TH EXCLUSIVE: Former Shopko to be razed, paving way for new business

A Dubuque property that formerly housed a big-box retailer soon will be leveled to make way for future development.

The former Shopko building, located at 255 John F. Kennedy Road, will be demolished this winter, confirmed Cafaro Co. spokesman Joe Bell.

“We will probably proceed with demolition within the next month,” he said. “It is a very good location, and, from a real estate development standpoint, the land itself is more valuable at this point than the building.”

The structure largely has been vacant since Shopko closed its doors in the summer of 2019. Shopko Optical also operated within that structure and moved out later in the same year.

The Shopko building in Dubuque spans 84,000 square feet, according to online property records. Prior to Shopko’s arrival, the property was occupied by Venture Stores Inc. for approximately a decade. Zayre Department Store also operated out of the building before it closed in 1988.

Cafaro Co., which now owns the Shopko property, has explored multiple options for the site in recent years.

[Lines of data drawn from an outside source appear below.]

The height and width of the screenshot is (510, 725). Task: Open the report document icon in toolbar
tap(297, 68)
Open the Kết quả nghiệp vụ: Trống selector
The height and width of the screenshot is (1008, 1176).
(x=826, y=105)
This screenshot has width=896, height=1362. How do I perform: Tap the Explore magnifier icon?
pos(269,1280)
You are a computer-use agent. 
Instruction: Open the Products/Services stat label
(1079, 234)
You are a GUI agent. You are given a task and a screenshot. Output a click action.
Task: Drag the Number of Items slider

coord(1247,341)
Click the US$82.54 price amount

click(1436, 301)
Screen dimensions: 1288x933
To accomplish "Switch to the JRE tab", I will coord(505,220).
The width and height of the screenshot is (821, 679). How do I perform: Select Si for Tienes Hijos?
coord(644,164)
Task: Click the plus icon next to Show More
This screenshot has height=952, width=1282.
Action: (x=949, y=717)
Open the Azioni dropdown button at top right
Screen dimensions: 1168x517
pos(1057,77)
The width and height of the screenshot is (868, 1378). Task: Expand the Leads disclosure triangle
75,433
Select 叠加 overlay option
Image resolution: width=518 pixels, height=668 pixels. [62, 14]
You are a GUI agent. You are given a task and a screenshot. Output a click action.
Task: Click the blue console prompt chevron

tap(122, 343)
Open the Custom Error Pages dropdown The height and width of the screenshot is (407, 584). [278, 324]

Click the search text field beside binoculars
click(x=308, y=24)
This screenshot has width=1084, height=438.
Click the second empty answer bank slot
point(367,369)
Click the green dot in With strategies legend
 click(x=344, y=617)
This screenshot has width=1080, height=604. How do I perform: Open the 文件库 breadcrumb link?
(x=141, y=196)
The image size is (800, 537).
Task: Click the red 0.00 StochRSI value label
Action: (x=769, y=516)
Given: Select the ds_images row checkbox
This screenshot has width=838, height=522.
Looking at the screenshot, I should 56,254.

Bell said a local company offering professional services likely would construct a new location at the site once the building has been demolished. He emphasized that he cannot provide specifics on the company because a deal has not been finalized.

In addition to welcoming this company to the site, Cafaro Co. anticipates the construction of a second structure within the former footprint of the Shopko building.

Bell said it has not been determined what type of entity would occupy that building, but he said there are plenty of possibilities on the table, ranging from a food-oriented business to a retail or professional services company.

“We haven’t reached the point where we can say, ‘One option looks better than the other,’” Bell said. “The options are pretty much limitless within the commercial sector.”

The closure of the Dubuque Shopko two years ago was part of a broader shutdown by the large retailer. Local locations in Lancaster, Wis., and Dyersville, Iowa, also were impacted.

A long-term plan for the site in Lancaster has not been established, according to Mayor David Varnam.

He noted that the building recently has been used for storage and has served as a vaccination site by the county. Varnam, however, framed these uses as short term and emphasized that he hopes for more permanent development at the site further down the road.

“It is a great location, very visible, located where state highways come together,” he said. “We are hopeful for future development at that site.”

A Hy-Vee Dollar Fresh Market moved into the former Shopko site in Dyersville last year.

Rick Dickinson, president and CEO of Greater Dubuque Development Corp., said he is excited to hear that plans for the Dubuque site are taking shape.

“It is one of the highest-trafficked areas in the Dubuque market,” he said. “We’re not surprised there has been interest.”

He emphasized that Dubuque is among many communities dealing with transition as consumer habits shift and many retailers are forced to reconsider business models that were long based on traditional, brick-and-mortar locations.

“Reimagining is the ethos of any successful community in the 21st century,” he said.